== Your instructions ==
Give the number of lines in the records below that hold "will"; nothing else is needed.

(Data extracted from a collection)
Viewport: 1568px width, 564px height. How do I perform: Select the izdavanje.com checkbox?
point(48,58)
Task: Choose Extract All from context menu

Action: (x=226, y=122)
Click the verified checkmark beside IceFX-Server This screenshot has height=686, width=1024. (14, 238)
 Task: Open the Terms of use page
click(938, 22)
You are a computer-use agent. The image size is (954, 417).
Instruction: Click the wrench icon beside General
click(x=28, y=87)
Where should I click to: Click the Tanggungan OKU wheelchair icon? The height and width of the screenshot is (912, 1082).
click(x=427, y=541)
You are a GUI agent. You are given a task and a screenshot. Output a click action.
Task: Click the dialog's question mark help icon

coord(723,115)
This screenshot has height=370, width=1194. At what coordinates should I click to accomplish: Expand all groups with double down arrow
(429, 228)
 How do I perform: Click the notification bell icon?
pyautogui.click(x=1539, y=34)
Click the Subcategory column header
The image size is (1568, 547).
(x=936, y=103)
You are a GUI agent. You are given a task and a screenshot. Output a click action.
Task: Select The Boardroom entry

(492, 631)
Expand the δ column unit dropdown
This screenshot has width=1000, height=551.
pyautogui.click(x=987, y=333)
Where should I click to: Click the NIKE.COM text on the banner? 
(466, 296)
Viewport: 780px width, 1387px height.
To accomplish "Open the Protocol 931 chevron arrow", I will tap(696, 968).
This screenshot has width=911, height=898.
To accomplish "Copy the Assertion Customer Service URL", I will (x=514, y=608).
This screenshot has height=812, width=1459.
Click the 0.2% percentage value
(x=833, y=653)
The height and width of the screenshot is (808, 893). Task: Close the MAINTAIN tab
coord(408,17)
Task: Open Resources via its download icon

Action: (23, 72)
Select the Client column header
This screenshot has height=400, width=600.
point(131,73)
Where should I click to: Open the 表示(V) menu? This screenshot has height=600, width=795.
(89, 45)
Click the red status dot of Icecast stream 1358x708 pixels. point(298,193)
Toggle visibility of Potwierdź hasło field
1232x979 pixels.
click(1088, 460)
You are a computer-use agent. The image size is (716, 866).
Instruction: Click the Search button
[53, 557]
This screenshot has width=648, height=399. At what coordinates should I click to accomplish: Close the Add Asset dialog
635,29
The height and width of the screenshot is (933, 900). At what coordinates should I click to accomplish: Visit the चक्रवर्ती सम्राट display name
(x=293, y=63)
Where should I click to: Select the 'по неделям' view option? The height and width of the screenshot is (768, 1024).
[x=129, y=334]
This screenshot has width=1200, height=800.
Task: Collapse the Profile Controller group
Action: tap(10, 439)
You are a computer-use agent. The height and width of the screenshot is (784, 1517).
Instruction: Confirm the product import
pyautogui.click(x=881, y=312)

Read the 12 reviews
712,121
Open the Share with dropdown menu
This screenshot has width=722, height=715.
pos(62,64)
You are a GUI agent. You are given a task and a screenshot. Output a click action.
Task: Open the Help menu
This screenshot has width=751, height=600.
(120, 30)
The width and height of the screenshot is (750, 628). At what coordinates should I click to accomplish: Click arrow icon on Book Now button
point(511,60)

== Output ==
2